Saved entries -
▼
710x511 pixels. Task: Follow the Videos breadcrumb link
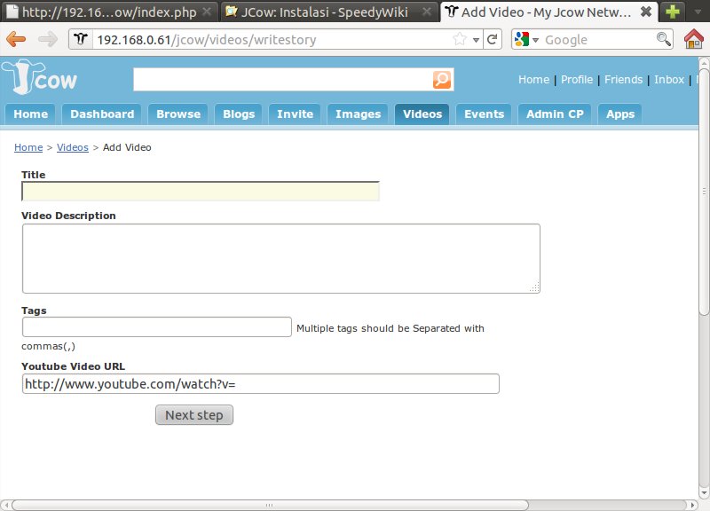[73, 147]
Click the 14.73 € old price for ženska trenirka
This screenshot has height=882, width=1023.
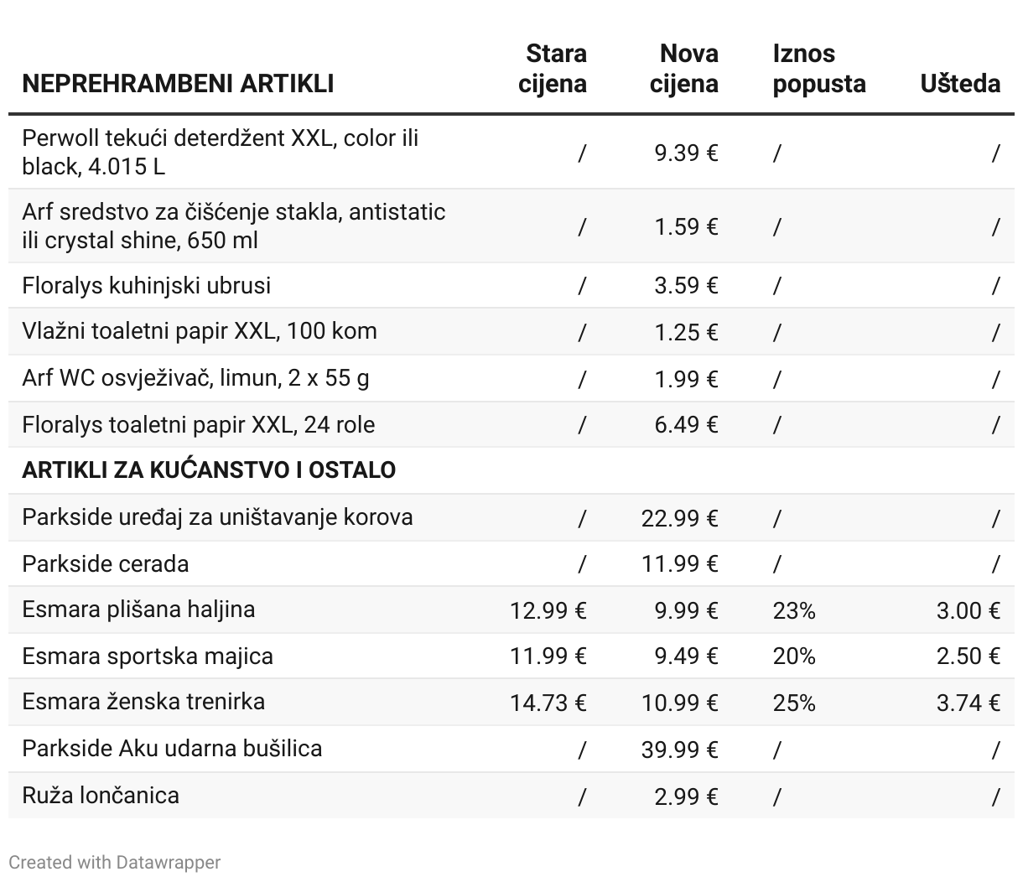(x=548, y=703)
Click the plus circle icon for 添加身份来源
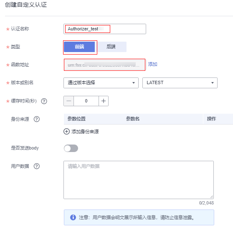Image resolution: width=233 pixels, height=232 pixels. [x=66, y=132]
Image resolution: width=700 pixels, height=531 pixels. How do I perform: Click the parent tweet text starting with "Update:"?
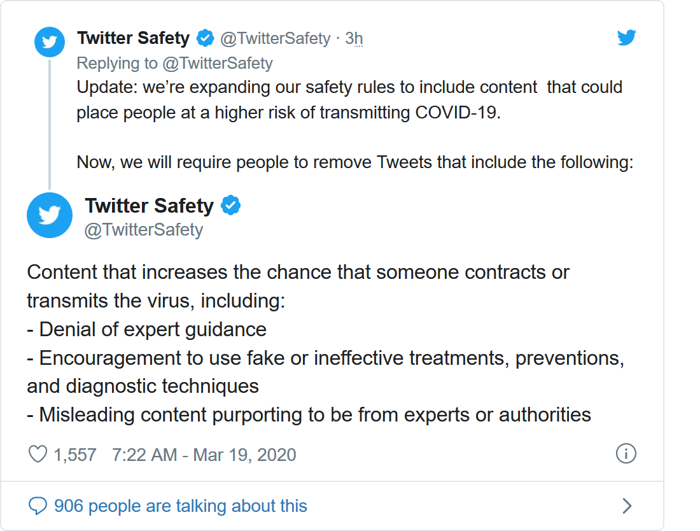pyautogui.click(x=349, y=100)
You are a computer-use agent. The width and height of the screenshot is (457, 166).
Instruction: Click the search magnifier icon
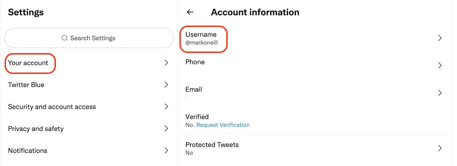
▲
Exercise - If a line falls between the one containing "You are a computer-use" and the last line of the entries above, both included, reproduce it exactly; leave the pictures out.

Result of the exercise -
You are a computer-use agent. The width and height of the screenshot is (457, 166).
Instruction: Click the search magnifier icon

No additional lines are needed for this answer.